# compound miter



## NittanyNation (Apr 26, 2012)

hey guys question about compound miter cuts. i am installing chair rail throughout a hosue, client wants chair rail on every wall. my question is when coming down the stairs how do i then make a miter to run horiztal. the chair rail on the stair wall will be at 42 degrees, and i want to make a 90 degree turn and run chair horiztal through the foire. what angles should i be cutting, also how did you come up with the angles to cut, if it is even possible. thanks for everyones help.


----------



## cabinetman (Jul 5, 2007)

This thread may be of some help:
http://www.woodworkingtalk.com/f17/panel-molding-help-18070/









 







.


----------



## imdskydiver (Apr 26, 2012)

21 degrees.


----------



## jlord (Feb 1, 2010)

Cut it laying flat on the saw & not up against the fence like your other miters.


----------



## NittanyNation (Apr 26, 2012)

cabinetman said:


> This thread may be of some help:
> http://www.woodworkingtalk.com/f17/panel-molding-help-18070/
> 
> 
> ...


 ok, i checked the link and if i understood correctly. i run my chair rail down the stair wall at 42 degrees mitering it so that it will end perpendicular to the corner then miter the corner as usual.
so it will be a 3 piece installation (1. stair wall 2. short piece perpendicular to corner 3. normal chair rail into foire)

thanks for everyones help


----------



## cabinetman (Jul 5, 2007)

You can do simple joints for transitional angles without determining the angle. From the link I gave you, post #8..._Back in the stone age before fancy SCMS's and CMS's, on the job there may have been a wood miter box if I was lucky. I remember doing similar figuring and cuts but more simply by just laying out the pieces and drawing a bisecting line for the cut. Then have a go at it with a backsaw._

The idea is to lay the two pieces the way they go, and strike a line to incorporate the width of the pieces, and cut.










 







.


----------



## imdskydiver (Apr 26, 2012)

I would use a construction calculator if I were you. Enter rise , then run ,push the diagonal button , it will give you the length of the rake. Level angle and vertical angle. $20.00 for your iPhone. If you are trying to put chair rail down the stairs and turn directly into a 90* angle you will never get the miters to match up. You need to transition to a level cut first. In that case a 21* angle. Hopefully I am not completely missing your point.


----------



## firehawkmph (Apr 26, 2008)

I do like Cabbie mentioned. Layout each piece one at a time on the wall. Draw a pencil line on top and bottom edge. Connect the dots at the intersection and transfer angle over to saw using a protractor.
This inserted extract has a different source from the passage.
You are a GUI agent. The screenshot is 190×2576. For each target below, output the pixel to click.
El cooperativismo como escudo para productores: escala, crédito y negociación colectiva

Keep it simple, no batteries needed.:laughing: 
Mike Hawkins


----------



## Hammer1 (Aug 1, 2010)

It's a lot easier to return level around the corner a short distance then cut an angle to match the slope of the stair.


----------



## NittanyNation (Apr 26, 2012)

alright guys i got, thanks for everyones input. just not sure how pleasing to the eye it will be having chair rail at different heights on walls, they are interupted by a doorway at bottom of stairs. if i level last part on the stair wall in will be about 4 inches higher than other side of doorway. not really thrilled about that.


----------



## imdskydiver (Apr 26, 2012)

You could always cut the chair rail short of the corner and miter it straight down before transitioning it to a level cut at the same height as the rest of your chair rail.


----------



## Hammer1 (Aug 1, 2010)

You can't make an angle cut match with a 90 degree cut by using a compound cut. The length of the angle will be longer than a 90 degree cut whether that is a 45 or not. The profiles won't match up. Angles need to be bisected in order to match. Using a transition is the only practical way to make your moldings come out even. You can use a transition on both ends, similar to this picture of window trim.


----------



## BWSmith (Aug 24, 2010)

Hammer's "length of angle"...is an extremely important concept to study and fully understand.Its not just about trim and moulds.It is used in lay-out work on alot of things.BW


----------